IGFBP-2 is the main IGF-binding protein associated with regulating body weight and homeostasis and protects against obesity and insulin resistance [10, 31,32,33]. Obesity-related hyperinsulinaemia increases IGF-1 and inhibits IGFBP-2 secretion [34]. In our study, IGFBP-2 was increased, while insulin level, HOMA-IR index and BMI were reduced 6–12 months after gastric sleeve surgery. IGFBP-2 concentration has been associated with improvements in insulin sensitivity, BMI and lipid profile in obesity-related studies. A recent 20-year longitudinal study of ageing has shown that IGFBP-2 level increases with age, positively correlates with insulin sensitivity, and negatively correlates with BMI at baseline and follow-up [34]. In obese children, circulating levels of IGFBP-2 correlate negatively with body mass and positively with insulin sensitivity [35]. A recent animal study has shown that metformin upregulates IGFBP-2 production through activation of the AMPK-Sirt1-PPARα signalling pathway [36]. Metformin-treated diabetic patients have higher IGFBP-2 levels and lower serum IGF1 levels than untreated patients [36]. This highlights IGFBP-2 as a novel target for metformin action and AMPK-Sirt1-PPARα as a novel pathway to control metabolic syndrome. IGFBP-2 was shown to be increased after biliopancreatic diversion in obese patients and was associated with improved glucose and lipid levels that were sustained even after one year of follow-up [37]. IGFBP-2 has also been shown to be regulated by leptin and may mediate some of leptin’s antidiabetic effects [38]. Early increased levels of IGFBP-2 were noticed after gastric bypass but normalized shortly after [38]. It was recently reported that higher basal levels of IGFBP-2 were associated with lower risk of metabolic syndrome and type 2 diabetes and its levels increased after bariatric surgery [39]. In the current study, the role of IGFBP-2 is suggested to potentially mediate some of the beneficial effects of the sleeve gastrectomy in a healthy male population.
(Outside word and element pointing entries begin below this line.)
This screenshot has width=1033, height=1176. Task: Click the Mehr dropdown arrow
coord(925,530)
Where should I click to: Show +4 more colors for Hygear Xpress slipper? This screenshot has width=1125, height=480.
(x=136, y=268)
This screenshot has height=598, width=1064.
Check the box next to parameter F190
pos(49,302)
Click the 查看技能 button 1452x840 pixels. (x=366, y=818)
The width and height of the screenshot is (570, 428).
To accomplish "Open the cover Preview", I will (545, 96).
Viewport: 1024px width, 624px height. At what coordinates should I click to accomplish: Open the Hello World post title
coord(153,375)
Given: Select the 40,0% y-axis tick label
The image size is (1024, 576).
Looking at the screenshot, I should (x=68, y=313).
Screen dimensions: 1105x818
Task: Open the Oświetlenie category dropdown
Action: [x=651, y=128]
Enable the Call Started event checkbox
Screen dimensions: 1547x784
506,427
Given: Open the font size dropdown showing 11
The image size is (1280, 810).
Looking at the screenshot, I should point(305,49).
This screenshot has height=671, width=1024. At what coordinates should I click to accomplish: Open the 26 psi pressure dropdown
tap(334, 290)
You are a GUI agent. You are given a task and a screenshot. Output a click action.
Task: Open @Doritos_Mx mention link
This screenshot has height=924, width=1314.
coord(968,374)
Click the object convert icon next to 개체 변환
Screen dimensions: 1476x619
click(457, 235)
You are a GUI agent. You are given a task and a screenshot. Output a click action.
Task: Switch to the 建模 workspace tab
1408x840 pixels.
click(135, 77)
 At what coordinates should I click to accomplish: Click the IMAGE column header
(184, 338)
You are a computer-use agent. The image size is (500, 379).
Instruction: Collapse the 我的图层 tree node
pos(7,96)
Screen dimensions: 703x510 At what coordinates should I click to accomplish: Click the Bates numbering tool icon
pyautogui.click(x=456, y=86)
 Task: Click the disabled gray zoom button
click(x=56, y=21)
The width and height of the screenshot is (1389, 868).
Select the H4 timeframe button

Our study subjects were a small number of homogenous males without medical complications. Future studies should be conducted in a larger sample including women and control lean subjects undergoing non-bariatric laparoscopic surgery for comparison.
Conclusions
In conclusion, our study suggests that GH and IGFBP-2 levels may be an endocrine response that may in part mediate the beneficial effects of sleeve gastrectomy by improving insulin sensitivity and reducing insulin demand.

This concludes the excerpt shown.